European schools break for summer holidays. For a few weeks, Ukulhas sees a brief lift in bookings. Some properties get a room or two booked. Others might see three or four rooms filled for a week. A few feel busy for a brief moment.
But it's uneven. One property might receive a booking while another sits empty. There's no pattern, no logic — just chance. The guest who clicked on one listing instead of another. The property that happened to rank higher that week on the search page.
August doesn't save the season. It's a pause. A brief chance to catch up on one or two supplier bills, to pay the staff properly for a month, to feel like the model still works.
Then September arrives, and the rooms empty again.
The Cycle
By the time I've lived through a few years of this, the pattern is clear.
December to March: High season. Rooms fill. Prices hold. Cash flows. Properties make money — or at least they should. This is when the year's profit happens.
April: Transition. Bookings slow. Rates soften. Still survivable.
May: The fall. Occupancy drops sharply. European travelers are gone. Rates drop, and some properties undercut further just to generate any revenue at all.
June: Worse. Often the quietest month. Some properties barely fill a room or two for an entire week. Supplier tabs grow. The online dashboards show almost nothing.
July: No better. Cash flow dries up. Staff wonder if they'll be paid on time. Some properties quietly let go of workers. Others hang on, hoping August will bring relief.
August: The lottery. Bookings increase — but unevenly distributed. Some properties get a break. Others don't. Those who do use the cash to survive September.
September: Back to quiet. The relief is over.
October-November: Slow climb back. Bookings edge upward as high season approaches.
December: Full again. The cycle resets.
Here's what strikes me: properties don't close during the low months. They can't. Fixed costs — property maintenance, licenses, staff salaries — continue whether rooms are occupied or not. Closing means zero revenue but the same expenses. So properties stay open, listing rooms at rates that barely cover costs, hoping just enough bookings come through to keep things running.
The Question I Keep Asking
I've walked past these guesthouses enough times now to find myself wondering where this pattern leads.
I'm not asking that to sound dramatic. I genuinely don't know the answer.
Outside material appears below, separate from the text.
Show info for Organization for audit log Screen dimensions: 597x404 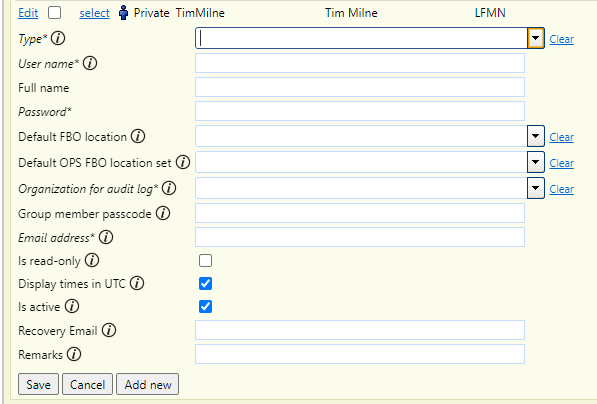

High season profits are supposed to carry properties through the low season. But the gap between what properties earn in December and what they face in June is wide — and I'm still learning what it means for how the island's tourism will evolve.
What Visitors Don't See
If you visited Ukulhas in January, you saw a thriving island. Guesthouses humming with guests. Cafés full. Excursion boats heading out every morning. The reef alive with snorkelers. The economy working.
If you had come in June, you would have seen the same guesthouses, the same reef, the same cafés. But you would have seen something else too: a different kind of survival. Rooms sitting empty. Boats at anchor. Owners checking Booking.com twice a day, hoping for a notification that didn't come.
Both versions of Ukulhas are real. The gap between them is what shapes everything — how properties price, how they plan, how they survive.
That was June. Now it's December, and the contrast is impossible to miss. The same properties, the same island — but two completely different realities. The gap between them is what shapes everything operators do all year.
I'm still learning what that gap means for the island's future. But I know this: it's not a problem you can solve with better marketing or cheaper prices. It's structural. It's the rhythm of seasonality colliding with the economics of small-scale tourism.
Seasonality is not a footnote here — it's the quiet force shaping life on this island.